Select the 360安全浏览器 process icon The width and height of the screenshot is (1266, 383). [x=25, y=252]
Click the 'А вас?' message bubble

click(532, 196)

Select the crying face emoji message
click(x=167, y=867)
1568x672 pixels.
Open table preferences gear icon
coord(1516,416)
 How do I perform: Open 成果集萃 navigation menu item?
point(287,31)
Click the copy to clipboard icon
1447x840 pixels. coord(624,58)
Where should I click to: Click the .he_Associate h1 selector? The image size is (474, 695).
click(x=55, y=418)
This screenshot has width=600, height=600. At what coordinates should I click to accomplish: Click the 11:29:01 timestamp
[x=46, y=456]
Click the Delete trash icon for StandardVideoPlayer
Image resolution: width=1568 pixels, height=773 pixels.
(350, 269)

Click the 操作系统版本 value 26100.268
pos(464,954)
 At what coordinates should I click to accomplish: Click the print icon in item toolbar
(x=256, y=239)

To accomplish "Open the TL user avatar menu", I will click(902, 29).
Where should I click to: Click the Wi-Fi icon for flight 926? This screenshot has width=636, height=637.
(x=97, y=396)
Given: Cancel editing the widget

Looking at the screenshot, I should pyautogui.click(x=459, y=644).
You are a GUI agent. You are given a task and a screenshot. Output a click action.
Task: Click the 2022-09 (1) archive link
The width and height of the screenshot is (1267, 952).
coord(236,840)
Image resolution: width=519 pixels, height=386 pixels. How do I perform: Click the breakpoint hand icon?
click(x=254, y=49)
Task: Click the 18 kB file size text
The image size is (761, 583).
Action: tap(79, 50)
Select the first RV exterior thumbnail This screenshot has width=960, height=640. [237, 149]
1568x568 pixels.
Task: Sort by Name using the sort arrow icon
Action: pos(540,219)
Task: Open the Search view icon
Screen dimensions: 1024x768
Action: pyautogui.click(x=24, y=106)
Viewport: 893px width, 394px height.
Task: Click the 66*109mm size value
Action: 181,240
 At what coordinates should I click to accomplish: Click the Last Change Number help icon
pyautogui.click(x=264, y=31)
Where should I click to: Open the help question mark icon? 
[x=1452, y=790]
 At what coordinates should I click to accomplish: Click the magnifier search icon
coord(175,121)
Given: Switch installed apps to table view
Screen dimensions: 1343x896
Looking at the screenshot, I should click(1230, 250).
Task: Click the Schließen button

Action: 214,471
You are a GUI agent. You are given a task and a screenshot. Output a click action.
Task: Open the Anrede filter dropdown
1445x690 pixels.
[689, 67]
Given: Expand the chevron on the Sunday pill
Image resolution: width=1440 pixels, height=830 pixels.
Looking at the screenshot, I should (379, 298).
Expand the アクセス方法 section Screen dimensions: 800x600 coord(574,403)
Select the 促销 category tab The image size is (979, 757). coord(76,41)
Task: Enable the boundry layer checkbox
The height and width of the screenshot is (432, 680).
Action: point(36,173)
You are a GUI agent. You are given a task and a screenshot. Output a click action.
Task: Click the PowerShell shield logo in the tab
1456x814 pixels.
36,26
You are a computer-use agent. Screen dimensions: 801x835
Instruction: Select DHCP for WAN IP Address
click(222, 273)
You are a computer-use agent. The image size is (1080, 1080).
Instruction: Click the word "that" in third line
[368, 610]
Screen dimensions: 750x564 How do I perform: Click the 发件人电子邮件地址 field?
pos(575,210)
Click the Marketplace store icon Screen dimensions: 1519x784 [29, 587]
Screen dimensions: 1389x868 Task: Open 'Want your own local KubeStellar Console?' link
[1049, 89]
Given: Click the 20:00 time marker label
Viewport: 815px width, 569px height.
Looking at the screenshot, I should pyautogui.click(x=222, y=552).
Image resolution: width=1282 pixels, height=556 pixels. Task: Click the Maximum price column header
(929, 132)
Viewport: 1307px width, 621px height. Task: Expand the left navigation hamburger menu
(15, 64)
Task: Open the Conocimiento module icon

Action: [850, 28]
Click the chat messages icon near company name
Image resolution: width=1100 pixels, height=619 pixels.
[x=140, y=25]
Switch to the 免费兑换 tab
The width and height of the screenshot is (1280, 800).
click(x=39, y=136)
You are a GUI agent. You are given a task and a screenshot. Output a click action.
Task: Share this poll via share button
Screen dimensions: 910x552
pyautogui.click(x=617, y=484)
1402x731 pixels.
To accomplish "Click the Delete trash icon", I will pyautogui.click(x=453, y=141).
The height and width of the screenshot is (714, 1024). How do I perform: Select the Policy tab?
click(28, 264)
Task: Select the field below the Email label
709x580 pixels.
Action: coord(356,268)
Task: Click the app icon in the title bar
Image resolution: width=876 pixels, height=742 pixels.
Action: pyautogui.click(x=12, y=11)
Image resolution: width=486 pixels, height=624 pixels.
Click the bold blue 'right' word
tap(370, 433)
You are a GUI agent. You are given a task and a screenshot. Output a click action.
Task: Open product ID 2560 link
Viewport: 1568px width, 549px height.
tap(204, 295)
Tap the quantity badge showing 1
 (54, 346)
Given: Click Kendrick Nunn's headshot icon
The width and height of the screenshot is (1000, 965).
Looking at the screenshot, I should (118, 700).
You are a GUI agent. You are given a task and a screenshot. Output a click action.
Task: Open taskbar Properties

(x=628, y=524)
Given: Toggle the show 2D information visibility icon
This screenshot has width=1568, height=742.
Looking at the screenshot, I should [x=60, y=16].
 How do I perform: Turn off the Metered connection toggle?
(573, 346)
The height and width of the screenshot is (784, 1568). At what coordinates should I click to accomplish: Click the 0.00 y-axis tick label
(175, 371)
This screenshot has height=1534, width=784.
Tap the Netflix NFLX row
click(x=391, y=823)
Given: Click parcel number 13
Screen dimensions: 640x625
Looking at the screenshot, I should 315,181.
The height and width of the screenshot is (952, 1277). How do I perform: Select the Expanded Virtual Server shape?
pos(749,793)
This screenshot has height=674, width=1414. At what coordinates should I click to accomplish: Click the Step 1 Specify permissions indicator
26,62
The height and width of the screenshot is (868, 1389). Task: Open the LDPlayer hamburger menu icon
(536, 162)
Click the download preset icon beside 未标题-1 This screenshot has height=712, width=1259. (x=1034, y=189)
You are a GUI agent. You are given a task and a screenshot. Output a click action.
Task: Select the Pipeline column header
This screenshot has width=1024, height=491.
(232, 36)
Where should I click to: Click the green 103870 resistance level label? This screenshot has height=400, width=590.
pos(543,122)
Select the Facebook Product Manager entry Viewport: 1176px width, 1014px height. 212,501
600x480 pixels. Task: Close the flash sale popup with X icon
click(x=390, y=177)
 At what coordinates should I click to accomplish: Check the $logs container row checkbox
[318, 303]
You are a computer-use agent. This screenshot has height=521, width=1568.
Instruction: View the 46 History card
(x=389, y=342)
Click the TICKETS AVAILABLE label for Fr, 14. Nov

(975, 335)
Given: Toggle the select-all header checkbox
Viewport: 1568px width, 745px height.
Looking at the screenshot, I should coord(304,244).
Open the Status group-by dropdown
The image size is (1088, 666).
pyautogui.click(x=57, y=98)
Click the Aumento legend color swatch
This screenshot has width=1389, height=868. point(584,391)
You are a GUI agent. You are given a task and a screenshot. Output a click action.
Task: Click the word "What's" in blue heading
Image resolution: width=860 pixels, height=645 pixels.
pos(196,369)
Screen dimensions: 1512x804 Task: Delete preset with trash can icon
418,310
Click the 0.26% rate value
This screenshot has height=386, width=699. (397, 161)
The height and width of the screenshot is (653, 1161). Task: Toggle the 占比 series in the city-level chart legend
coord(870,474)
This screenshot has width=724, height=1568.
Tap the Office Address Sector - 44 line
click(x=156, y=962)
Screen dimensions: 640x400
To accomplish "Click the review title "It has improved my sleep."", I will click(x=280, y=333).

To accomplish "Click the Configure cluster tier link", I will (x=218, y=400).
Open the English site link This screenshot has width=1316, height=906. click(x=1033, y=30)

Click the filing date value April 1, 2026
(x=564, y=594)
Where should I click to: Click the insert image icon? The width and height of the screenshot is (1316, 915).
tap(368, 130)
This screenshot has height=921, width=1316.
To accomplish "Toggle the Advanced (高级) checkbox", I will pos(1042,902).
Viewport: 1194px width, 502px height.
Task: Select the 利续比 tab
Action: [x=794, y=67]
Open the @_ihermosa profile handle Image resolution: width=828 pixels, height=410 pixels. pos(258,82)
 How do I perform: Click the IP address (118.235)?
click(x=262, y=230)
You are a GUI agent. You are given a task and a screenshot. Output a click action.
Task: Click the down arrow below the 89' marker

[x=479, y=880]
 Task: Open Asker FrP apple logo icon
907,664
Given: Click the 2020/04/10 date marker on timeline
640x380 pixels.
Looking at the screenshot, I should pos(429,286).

################

▶ _REQUIRED WORK_: Copy the entries from the line with "Select the first" up to and including the line with "[x=1452, y=790]", reproducing each line without any change.

▶ _FINAL RESULT_:
Select the first RV exterior thumbnail This screenshot has width=960, height=640. [237, 149]
1568x568 pixels.
Task: Sort by Name using the sort arrow icon
Action: pos(540,219)
Task: Open the Search view icon
Screen dimensions: 1024x768
Action: pyautogui.click(x=24, y=106)
Viewport: 893px width, 394px height.
Task: Click the 66*109mm size value
Action: 181,240
 At what coordinates should I click to accomplish: Click the Last Change Number help icon
pyautogui.click(x=264, y=31)
Where should I click to: Open the help question mark icon? 
[x=1452, y=790]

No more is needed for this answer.